※ このエントリーは2013年7月18日に作成したものだが、より判りやすくするために2017年6月14日に七回目の修正をした。

弁護士(申立て代理人)を紹介して欲しい、という依頼はよく受ける。

わたしは中小零細企業の顧問弁護士を安価でやってくれる弁護士の活動を支援する【L.A.P.顧問弁護士の会】の顧問をしているので、弁護士の知り合いは多い。
それらの弁護士は倒産処理を多くやっているので、ブログ[申立て代理人(弁護士)の選び方]で書いたような条件は満たしている。
申立て代理人(弁護士)の選び方 ① 対応姿勢
申立て代理人(弁護士)の選び方 ② 規定どおりの費用設定
申立て代理人(弁護士)の選び方 ③ 成功報酬の設定

しかし、単に〝弁護士を紹介するだけ〝のことはできない。

理由はふたつ。
①弁護士法の規定で弁護士を紹介して報酬を得ることができないこと
②弁護士は単に紹介するだけでは受けていただけない

からだ。

わたしの知っている弁護士はわたしが面談してわたしのスクーリングを通過した依頼人でなければ親身になって対応はしていただけないのだ。
単に「こういう依頼人が行きますので、よろしく」と電話したのでは、その弁護士にとってはネットで調べてドアをノックして入ってきた初対面の依頼人と同じになってしまうのだ。
たとえここにわたしが信頼できる弁護士の連絡先を記しても、同じことになってしまう。

なぜならば、倒産の案件(法人の破産や任意整理)は多くの問題を抱えていることが多いからだ。

[【切迫倒産】か【予知倒産】かの見極め]
[偏頗弁済]、
[詐害行為]、
[最後に残った現預金の扱い]、
[連帯保証人問題]
[(根)抵当権のついた不動産の扱い]
[経営者個人の破産問題]
[倒産処理費用]

などなど。

そうした問題に対し、一定の解決方針を与えたうえで弁護士に委任のお願いをしなければ、弁護士も申立て代理人を受任することを躊躇することになるからだ。
このホームページに記載されていることは、ほとんどがいわば“一般論”だ。ところが倒産の問題は“各論すなわち個別の問題”が判らなければ対応のしようがないのだ。
“100の倒産があれば、100の解決がある”のである。

小規模零細企業の倒産処理は[少額管財]を目標にすべきことは言うまでもない。
その少額管財を実現するためには[少額管財を実現するための要件]が重要になるのだが、弁護士にとっては、初対面の依頼人とはそのようなデリケートな話はできないというのだ。

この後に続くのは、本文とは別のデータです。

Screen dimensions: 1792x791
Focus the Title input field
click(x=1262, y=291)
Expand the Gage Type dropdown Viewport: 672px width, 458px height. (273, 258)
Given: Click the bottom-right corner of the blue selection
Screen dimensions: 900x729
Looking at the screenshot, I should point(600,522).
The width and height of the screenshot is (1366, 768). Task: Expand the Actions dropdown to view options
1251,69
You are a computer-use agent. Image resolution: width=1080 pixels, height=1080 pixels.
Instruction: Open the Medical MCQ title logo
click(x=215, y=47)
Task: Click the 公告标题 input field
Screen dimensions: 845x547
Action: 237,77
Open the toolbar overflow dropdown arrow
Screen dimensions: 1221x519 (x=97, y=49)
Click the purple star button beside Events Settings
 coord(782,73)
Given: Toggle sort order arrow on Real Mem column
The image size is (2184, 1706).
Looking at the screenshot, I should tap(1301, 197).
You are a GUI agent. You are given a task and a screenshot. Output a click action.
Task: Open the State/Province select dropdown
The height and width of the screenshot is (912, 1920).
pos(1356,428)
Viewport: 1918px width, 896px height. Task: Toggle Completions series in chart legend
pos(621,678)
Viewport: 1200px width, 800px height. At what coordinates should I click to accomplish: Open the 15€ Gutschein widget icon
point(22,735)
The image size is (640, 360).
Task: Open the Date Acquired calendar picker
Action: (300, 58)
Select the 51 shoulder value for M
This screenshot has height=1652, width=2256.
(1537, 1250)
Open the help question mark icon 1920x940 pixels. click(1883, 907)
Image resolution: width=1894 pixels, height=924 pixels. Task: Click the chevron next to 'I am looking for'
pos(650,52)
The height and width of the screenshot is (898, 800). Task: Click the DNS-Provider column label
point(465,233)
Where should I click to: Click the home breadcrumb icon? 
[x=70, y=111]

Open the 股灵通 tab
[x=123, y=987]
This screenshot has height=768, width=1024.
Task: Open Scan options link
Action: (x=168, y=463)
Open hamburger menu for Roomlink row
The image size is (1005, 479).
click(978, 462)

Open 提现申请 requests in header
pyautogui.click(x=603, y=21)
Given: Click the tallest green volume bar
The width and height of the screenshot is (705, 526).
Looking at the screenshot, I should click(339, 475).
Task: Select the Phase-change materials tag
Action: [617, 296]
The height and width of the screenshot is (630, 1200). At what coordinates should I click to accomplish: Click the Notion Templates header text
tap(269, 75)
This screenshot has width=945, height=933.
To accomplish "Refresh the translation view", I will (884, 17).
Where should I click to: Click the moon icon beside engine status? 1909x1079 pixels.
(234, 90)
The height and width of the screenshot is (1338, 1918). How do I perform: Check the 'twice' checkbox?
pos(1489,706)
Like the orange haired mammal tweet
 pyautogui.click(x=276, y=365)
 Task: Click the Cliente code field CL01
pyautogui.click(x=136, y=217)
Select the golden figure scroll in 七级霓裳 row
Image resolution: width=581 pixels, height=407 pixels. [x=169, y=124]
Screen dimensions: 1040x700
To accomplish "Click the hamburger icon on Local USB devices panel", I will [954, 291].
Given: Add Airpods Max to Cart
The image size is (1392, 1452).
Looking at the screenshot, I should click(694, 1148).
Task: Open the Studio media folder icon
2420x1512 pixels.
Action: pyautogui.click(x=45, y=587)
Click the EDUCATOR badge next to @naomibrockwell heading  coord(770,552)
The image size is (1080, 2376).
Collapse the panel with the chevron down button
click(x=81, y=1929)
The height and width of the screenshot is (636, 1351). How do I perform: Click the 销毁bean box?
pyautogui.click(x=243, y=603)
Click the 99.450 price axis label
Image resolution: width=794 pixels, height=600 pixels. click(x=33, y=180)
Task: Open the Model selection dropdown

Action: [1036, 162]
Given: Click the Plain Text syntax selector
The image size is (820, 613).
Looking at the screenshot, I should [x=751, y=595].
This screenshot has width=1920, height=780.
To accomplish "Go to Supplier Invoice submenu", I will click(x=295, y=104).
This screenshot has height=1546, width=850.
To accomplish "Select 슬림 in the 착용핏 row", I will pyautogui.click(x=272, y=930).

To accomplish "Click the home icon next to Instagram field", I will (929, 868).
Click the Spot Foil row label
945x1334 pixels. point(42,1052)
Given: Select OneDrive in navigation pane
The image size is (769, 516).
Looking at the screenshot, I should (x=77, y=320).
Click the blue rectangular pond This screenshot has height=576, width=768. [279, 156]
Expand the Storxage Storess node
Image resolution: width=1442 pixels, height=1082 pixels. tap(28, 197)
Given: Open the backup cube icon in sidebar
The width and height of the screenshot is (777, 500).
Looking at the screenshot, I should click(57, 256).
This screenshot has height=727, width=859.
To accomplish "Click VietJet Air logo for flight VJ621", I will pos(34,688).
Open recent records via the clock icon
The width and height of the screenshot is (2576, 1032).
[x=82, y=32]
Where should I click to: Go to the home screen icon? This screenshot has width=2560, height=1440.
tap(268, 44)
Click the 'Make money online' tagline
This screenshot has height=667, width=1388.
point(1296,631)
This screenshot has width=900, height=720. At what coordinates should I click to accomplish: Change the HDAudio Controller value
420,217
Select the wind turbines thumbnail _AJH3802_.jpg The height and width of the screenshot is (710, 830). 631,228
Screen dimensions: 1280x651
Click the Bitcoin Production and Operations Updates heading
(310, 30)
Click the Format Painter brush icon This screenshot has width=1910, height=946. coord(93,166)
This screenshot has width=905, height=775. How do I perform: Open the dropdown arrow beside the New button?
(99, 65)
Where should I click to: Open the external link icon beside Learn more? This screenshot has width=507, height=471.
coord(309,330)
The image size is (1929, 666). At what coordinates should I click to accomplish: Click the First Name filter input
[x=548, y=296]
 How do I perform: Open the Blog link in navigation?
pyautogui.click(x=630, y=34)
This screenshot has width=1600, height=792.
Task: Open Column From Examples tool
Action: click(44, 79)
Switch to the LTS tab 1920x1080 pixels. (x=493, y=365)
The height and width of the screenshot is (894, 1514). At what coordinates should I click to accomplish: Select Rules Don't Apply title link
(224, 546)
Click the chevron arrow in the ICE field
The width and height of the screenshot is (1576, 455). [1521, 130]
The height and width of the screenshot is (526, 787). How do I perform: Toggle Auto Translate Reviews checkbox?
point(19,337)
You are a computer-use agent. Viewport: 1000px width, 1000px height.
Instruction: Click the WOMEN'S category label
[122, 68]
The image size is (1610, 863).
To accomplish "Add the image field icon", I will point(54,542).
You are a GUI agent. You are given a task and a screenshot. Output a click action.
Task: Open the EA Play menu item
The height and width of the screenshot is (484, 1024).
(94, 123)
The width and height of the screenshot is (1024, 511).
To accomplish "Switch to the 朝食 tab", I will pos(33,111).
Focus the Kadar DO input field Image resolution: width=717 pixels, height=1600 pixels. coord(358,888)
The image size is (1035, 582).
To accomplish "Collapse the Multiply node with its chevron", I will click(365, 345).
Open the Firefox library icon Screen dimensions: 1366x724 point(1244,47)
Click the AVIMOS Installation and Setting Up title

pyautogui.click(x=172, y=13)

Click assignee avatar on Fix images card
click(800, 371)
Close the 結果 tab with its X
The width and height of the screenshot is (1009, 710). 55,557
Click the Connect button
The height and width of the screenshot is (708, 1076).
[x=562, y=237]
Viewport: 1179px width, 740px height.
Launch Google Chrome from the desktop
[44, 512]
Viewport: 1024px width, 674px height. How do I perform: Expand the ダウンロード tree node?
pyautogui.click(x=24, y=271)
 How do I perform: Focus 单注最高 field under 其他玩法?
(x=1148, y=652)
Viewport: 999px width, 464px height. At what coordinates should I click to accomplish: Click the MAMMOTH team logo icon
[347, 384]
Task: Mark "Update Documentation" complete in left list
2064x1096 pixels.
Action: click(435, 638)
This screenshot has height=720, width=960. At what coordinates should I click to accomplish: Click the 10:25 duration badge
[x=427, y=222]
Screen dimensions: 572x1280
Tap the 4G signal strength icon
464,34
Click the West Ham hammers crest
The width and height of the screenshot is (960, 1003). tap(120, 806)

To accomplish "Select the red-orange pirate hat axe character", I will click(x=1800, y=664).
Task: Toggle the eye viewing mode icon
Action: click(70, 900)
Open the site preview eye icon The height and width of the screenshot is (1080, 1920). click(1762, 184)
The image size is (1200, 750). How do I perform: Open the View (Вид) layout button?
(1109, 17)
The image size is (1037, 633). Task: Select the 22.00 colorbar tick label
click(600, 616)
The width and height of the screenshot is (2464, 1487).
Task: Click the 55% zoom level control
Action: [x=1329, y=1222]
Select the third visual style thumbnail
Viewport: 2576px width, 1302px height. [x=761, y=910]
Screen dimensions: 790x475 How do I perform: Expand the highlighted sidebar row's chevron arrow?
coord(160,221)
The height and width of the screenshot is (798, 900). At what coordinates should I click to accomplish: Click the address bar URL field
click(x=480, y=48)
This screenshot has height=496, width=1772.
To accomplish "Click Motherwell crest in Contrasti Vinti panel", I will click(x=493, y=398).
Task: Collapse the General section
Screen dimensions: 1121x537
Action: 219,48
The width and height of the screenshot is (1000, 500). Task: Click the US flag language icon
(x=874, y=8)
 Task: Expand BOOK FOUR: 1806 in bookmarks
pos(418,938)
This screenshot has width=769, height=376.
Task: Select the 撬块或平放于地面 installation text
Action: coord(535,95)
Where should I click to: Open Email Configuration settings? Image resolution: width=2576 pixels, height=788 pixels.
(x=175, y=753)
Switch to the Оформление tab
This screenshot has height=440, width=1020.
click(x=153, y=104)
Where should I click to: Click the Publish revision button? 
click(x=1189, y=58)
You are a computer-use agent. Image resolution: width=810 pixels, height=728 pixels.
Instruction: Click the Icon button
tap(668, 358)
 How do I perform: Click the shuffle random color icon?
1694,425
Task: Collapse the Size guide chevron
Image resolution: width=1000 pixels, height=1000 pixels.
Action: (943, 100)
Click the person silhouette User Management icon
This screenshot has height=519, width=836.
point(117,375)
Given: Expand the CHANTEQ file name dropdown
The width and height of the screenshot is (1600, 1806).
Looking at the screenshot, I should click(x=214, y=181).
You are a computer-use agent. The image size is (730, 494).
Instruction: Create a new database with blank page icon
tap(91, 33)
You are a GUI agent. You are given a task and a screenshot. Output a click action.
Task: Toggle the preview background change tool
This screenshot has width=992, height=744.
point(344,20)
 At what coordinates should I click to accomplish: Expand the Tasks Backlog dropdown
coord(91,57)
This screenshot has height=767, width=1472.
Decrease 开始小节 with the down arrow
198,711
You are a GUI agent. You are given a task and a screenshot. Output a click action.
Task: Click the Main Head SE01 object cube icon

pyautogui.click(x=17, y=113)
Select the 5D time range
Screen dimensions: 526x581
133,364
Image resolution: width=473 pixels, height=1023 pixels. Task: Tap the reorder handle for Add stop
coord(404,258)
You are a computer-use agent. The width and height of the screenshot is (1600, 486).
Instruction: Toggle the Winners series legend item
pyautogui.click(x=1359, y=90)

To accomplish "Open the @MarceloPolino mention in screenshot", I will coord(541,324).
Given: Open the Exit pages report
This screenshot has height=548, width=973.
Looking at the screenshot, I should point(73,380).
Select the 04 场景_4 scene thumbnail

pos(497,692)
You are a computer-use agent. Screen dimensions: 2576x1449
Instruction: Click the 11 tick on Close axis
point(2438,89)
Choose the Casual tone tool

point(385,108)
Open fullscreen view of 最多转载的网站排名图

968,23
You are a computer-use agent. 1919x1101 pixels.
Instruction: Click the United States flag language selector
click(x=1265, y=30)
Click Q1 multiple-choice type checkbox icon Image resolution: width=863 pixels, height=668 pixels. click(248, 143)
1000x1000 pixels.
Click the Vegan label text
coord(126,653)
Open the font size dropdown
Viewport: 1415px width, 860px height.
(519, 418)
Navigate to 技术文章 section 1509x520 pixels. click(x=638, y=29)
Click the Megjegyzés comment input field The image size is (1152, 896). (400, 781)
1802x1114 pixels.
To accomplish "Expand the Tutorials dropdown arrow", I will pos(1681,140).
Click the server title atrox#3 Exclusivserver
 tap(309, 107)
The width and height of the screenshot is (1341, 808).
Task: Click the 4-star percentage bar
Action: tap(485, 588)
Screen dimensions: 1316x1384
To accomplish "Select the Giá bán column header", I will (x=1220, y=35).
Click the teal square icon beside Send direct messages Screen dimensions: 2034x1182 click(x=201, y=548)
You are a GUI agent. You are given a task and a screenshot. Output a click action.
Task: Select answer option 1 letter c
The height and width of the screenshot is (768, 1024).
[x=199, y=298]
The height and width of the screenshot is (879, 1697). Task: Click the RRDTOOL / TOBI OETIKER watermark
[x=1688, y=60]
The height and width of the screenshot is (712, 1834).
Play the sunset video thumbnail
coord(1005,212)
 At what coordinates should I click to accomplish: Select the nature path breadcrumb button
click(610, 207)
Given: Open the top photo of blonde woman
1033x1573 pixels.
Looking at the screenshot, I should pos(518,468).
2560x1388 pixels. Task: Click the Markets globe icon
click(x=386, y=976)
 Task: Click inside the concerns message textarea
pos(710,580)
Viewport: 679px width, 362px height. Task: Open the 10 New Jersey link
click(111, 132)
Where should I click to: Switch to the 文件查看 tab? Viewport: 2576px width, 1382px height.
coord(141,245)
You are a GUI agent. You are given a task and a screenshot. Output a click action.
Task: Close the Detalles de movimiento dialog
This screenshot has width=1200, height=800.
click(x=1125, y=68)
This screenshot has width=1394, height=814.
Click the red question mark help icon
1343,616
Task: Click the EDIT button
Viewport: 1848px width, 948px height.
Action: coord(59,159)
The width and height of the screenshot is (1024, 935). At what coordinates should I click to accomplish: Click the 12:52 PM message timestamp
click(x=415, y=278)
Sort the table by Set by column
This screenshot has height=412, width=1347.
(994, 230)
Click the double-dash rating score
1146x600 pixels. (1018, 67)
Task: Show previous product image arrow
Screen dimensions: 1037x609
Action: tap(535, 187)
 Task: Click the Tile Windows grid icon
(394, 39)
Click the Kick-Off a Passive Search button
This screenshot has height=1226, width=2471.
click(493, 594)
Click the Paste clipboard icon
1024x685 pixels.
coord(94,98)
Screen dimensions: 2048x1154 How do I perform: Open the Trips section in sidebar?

すなわち、単に紹介されるだけ(すなわち初対面)の依頼者には、なかなか踏み込んだ対応はできないという。
この場合の〝踏み込んだ対応〝とは、[申立て前処理について]で触れた依頼人の利益になりえることや、倒産処理のグレーゾーンにあたることや、裏ワザのことだ。

具体的には、
・偏頗弁済にかかわること。
・詐害行為にかかわること。
・最後に残った資金の有効活用などのこと。

である。

そうした対応を可能にするためには、当事務所で依頼人と対応しその倒産案件の全貌を掌握し、処理方針を策定することがきわめて大事になる。
そうすることで、
依頼人がどういう人物か、
その会社がどういう会社か、
どのような解決方針を持つか、
依頼人は何を求めているか、

などが把握でき、いわばスクリーニングができているために、弁護士はグレーゾーンにも踏み込むことができるのだ。

だいいち、わたしは依頼人が弁護士とはじめてお会いするときには必ず同行する(ほとんどわたしの事務所でそれは行われる)ことにしている。
その方が依頼人も弁護士も安心するからだ。

これができるのは、わたしが倒産経験者であるということが大きいだろう。倒産の先駆者として認められているからこそ、800件以上もの経営危機相談(倒産祖横断)を実現できたのだ。と弁護士には言われている。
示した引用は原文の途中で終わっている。